:: PASSAGE SHOWN

Bringing Awareness to Invisible Racism


MMIW shawl dress at the Buffalo Bill Center of the West in Cody, Wyoming.

A topic that is not talked about enough is the racism towards Indigenous people in North America. One of the biggest crises that Natives face is the missing and murdered Indigenous women in the United States and Canada.

Indigenous women are being murdered at a rate 10 times higher than any other ethnicity. Most of the murders are committed by non-natives on native-owned land (native women wilderness).

The Missing and Murdered Indigenous Women (MMIW) movement is always overshadowed by other movements such as the Black Lives Matter Movement or the Stop Asian Hate movement. All the racial movements mentioned are great ways to stand up and show awareness to racial crimes, but no one seems to know about the invisible racism that Natives have to face everyday.

History is littered with racism towards Native Americans. Native Americans were one of the last ethnic groups given the right of citizenship and voting rights in the United States. This is ironic given the fact that Native Americans were on the land before anyone else.

Police brutality is another leading cause of racism directed towards Indigenous people. According to CNN and the Center of Disease Control as of 2017, the rate at which Native Americans are killed due to police brutality is at a higher rate than any other ethnicity in the U.S. and Canada. The CDC’s data shows that for every 1 million Natives, 2.9 are killed due to police brutality. This makes the mortality rate 12 percent higher than African Americans and three times the rate of caucasians.

The MMIW movement mentioned earlier brings awareness to some of the most tragic recurring events in modern history. Indigenous women are highly susceptible to human trafficking and rape. Women from different tribes go missing everyday and are often never found alive again. According to NBC News, as of 2020 there are an estimated 4,300 missing Indigenous women in the United States and Canada. Most of these cases usually end up unsolved as some police departments put little effort into trying to find these women. These heartbreaking statistics affect tribes across all of North America.

The overall suicide rate in the U.S. is up 33 percent since 1999, but for Native Americans it is up 139 percent according to the NICOA. Suicide is currently the second leading cause of death for Indigenous people across North America. Indigenous people are given less resources to help cope with their anxiety and depression. On a lot of reservations there isn’t much help for dealing with depression.

::::
:: INPUT DATA

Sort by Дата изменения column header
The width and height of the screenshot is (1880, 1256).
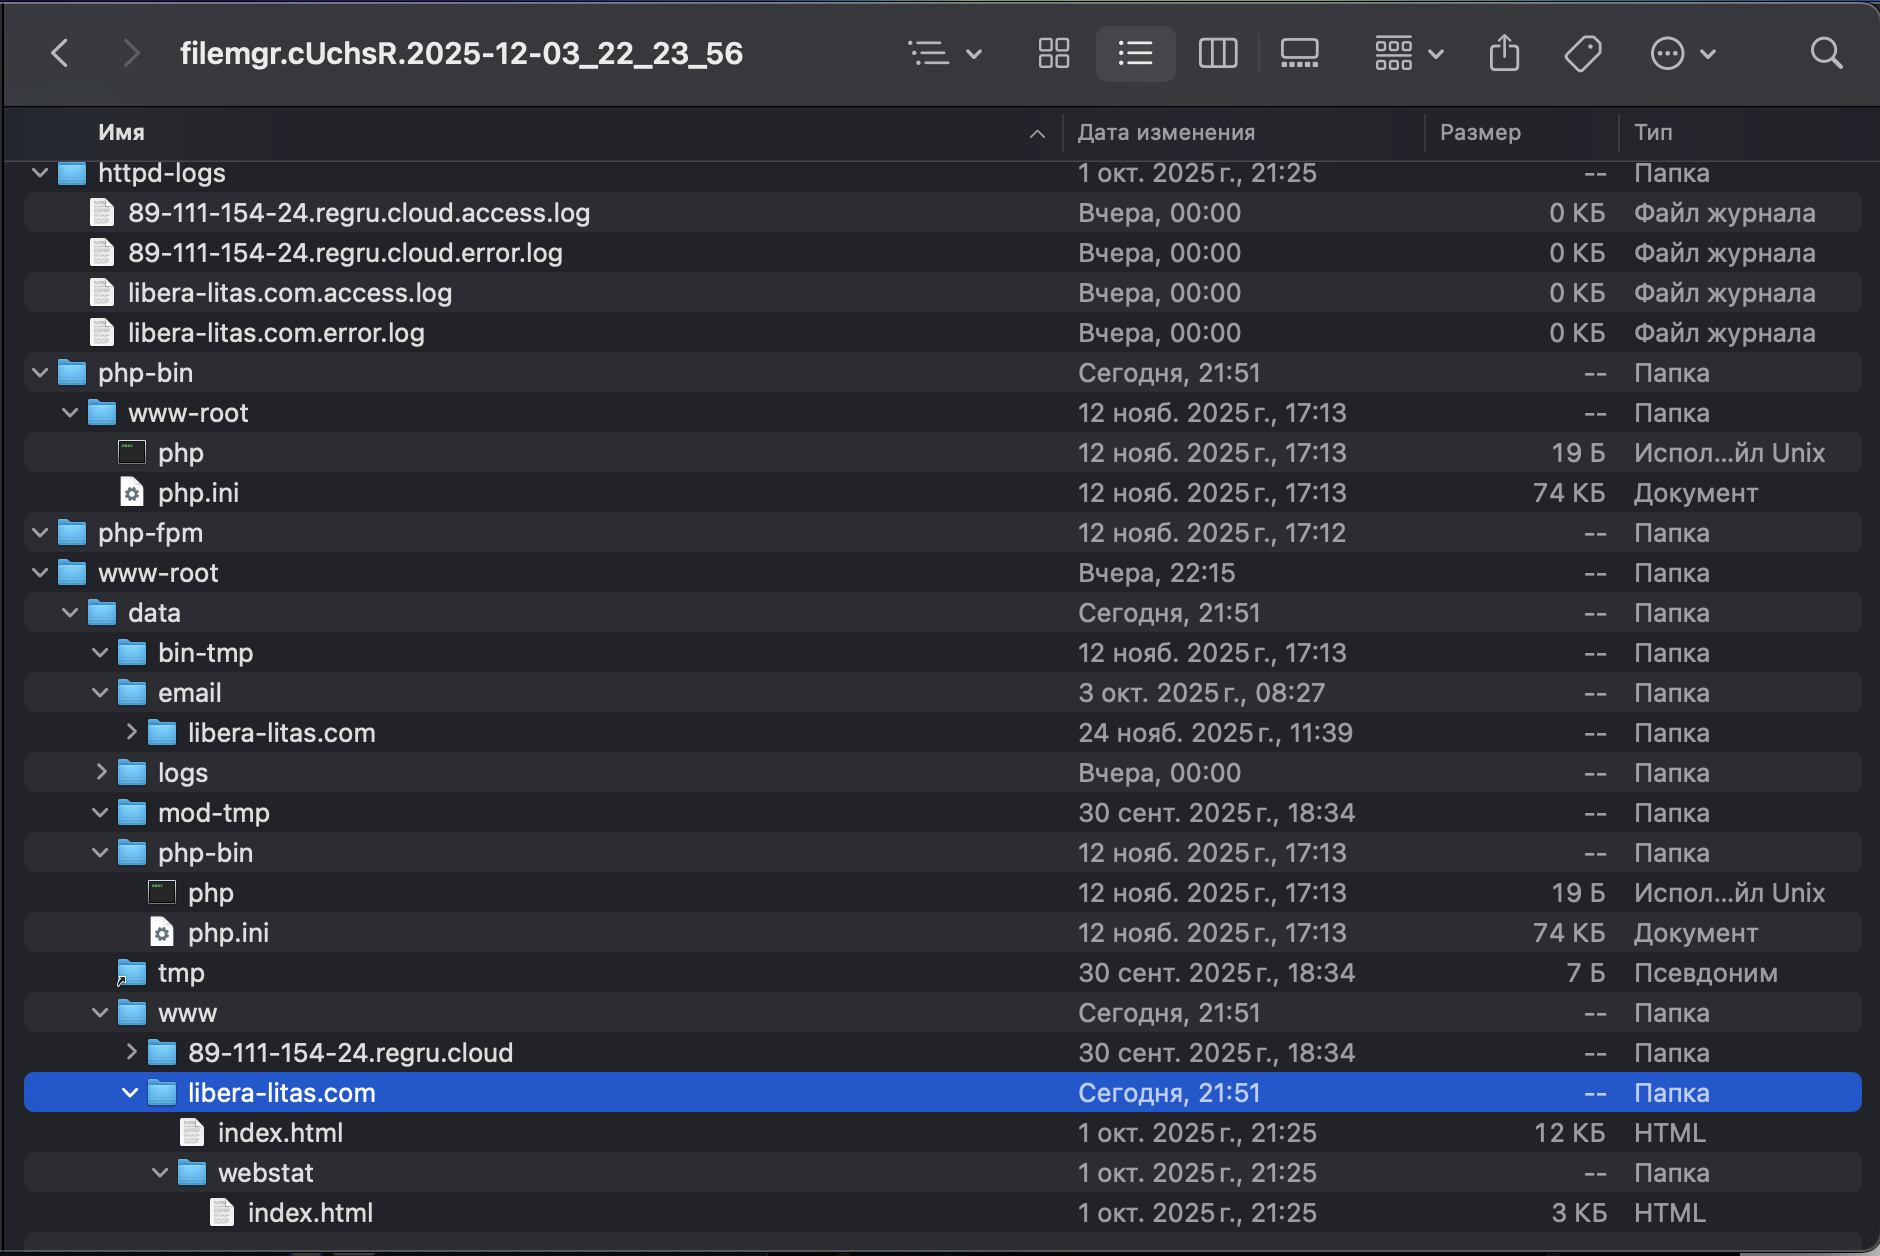click(1165, 132)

::::

Quote the part of the article on invisible racism that opens with the words containing "A topic that" and closes with "(native women wilderness).". Work only from the article on invisible racism and leave the material aside.

• _RESULT OF THE EXERCISE_
A topic that is not talked about enough is the racism towards Indigenous people in North America. One of the biggest crises that Natives face is the missing and murdered Indigenous women in the United States and Canada.

Indigenous women are being murdered at a rate 10 times higher than any other ethnicity. Most of the murders are committed by non-natives on native-owned land (native women wilderness).